The spine is one of the biggest problem areas of the body. Pain occurs frequently from the lower back up through the upper spine, neck, and shoulders, often leading to some degree of impairment in the process. In the middle and upper regions of the spine, there are several issues that may be responsible for pain. A condition called myofascial pain syndrome is a common problem in these areas and the subject of this post.
Fascia is a thin, connective tissue that surrounds and connects every muscle in the body. The fasciae—plural of fascia—hold muscles together and allows them to stretch and contract against one another smoothly, without creating any friction that can damage the muscles. This explains the root word “fascia” in myofascial pain syndrome, whereas “myo” refers to muscles the muscles that these fasciae connect.
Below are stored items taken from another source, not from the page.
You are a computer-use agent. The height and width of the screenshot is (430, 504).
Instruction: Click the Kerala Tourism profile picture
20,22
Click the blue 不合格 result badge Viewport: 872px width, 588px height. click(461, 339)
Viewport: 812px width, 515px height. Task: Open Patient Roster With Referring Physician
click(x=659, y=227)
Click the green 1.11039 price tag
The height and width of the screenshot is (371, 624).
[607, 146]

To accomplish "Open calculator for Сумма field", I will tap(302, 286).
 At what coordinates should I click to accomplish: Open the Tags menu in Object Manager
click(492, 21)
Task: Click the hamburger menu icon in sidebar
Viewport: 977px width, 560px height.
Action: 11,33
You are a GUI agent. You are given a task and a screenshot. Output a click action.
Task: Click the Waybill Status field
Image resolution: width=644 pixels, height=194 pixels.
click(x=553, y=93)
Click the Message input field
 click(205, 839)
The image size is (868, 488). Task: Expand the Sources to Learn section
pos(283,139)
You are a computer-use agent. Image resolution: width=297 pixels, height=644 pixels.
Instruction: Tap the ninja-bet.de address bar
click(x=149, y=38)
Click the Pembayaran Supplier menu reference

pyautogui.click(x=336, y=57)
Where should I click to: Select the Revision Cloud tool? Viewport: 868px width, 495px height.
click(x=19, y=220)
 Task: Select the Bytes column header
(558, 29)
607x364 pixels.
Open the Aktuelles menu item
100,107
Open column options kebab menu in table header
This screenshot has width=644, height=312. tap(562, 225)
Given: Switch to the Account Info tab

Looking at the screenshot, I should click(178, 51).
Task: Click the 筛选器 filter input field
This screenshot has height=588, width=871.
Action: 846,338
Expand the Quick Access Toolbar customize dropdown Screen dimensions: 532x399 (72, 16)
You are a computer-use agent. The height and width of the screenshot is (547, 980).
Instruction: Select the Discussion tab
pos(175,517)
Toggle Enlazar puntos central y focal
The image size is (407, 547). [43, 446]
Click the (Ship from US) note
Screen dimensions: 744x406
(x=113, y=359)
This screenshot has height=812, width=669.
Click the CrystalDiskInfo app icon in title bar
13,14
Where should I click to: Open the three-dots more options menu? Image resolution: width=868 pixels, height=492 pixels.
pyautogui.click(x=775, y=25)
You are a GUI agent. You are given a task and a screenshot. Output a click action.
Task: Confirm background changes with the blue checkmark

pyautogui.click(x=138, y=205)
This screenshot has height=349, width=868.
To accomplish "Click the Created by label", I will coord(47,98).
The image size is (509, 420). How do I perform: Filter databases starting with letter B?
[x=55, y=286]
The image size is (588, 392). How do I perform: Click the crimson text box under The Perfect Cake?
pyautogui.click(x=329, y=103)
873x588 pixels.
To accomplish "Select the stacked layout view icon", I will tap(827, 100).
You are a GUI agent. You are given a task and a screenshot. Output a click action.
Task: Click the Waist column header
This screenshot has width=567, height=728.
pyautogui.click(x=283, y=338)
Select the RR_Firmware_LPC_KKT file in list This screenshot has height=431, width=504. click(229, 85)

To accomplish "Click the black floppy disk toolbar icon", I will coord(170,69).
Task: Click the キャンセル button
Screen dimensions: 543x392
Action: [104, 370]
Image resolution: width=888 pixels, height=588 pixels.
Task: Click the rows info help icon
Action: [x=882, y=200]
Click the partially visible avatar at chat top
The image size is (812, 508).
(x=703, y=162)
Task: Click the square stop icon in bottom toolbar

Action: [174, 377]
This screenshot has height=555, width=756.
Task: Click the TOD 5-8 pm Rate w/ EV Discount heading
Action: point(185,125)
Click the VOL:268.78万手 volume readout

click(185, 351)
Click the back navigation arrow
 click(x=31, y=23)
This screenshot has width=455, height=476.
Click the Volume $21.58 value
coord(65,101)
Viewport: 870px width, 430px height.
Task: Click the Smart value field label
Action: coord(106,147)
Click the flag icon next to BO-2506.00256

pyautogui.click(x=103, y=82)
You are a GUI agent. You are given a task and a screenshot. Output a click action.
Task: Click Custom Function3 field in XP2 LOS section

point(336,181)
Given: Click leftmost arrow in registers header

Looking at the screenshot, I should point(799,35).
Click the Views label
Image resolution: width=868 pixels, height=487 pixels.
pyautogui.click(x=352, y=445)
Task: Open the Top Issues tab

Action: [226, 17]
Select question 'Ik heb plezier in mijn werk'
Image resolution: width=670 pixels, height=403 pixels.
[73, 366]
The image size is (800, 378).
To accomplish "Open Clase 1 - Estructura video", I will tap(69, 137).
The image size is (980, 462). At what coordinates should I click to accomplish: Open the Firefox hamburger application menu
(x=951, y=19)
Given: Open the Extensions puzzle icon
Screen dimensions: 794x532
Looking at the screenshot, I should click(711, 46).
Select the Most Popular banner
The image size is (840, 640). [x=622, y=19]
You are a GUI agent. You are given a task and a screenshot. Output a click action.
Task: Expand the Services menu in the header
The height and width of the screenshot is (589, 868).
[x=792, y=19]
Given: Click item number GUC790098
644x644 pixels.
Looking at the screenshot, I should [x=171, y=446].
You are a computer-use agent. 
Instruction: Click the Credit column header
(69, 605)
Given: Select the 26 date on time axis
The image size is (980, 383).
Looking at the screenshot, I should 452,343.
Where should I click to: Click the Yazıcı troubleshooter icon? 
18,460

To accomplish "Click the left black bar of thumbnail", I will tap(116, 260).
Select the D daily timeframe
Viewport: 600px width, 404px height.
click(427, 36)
Myofascial pain involves triggers points, which are areas of tenderness and stiffness within muscles and fasciae that reduce range of motion. These trigger points are essentially muscle fibers that are stuck in contraction, which causes the muscle(s) to tighten and eventually prevents blood from flowing to the area. Trigger points feel like small bumps or knots when touched, and when enough of these occur in a certain area, the result is myofascial pain.
Below, we provide answers to some of the most commonly asked questions about myofascial pain syndrome to help you better understand what it is and how to identify it.
Q: How common is myofascial pain syndrome?
A: It is estimated that myofascial pain affects approximately 44 million Americans, and according to the Cleveland Clinic, about 85% of people will experience it at some point in their lifetime. Middle-aged women who are not physically active appear to have the highest risk for myofascial pain syndrome.
Q: What other terms are commonly used to describe this condition?
A: Myofascial pain syndrome is also referred to as simply myofascial pain, neck strain, upper trapezius pain, rhomboid strain, thoracic strain, or myofascial trigger points.
Q: What muscles are usually involved?
A: Myofascial pain syndrome can affect any muscle in the body, but it is most common in the muscles of the upper back, shoulders, and neck. Notable muscles in this region include the following:
Q: What causes myofascial pain syndrome?
A: Experts are still not entirely sure why myofascial pain syndrome occurs, but it’s believed that injury or trauma to the spine—from physical activity or repetitive muscle strain—likely plays a role in its development. Other possible causes include consistently using poor posture, which can strain muscles, as well as lack of muscle activity or muscle weakness, stress, working in cold environment, and a pinched nerve.
Q: What does myofascial pain syndrome feel like?
A: Although symptoms vary from person to person, pain is usually described as a deep aching, a throbbing sensation, or tightness and stiffness, which occurs either at the trigger point or in a nearby area (referred pain). Patients will also report the presence of trigger points that cause pain when touched—and sometimes without being touched—tender or sore muscles, and/or weakness, which can lead to reduced range of motion in the upper spine, shoulders, or neck.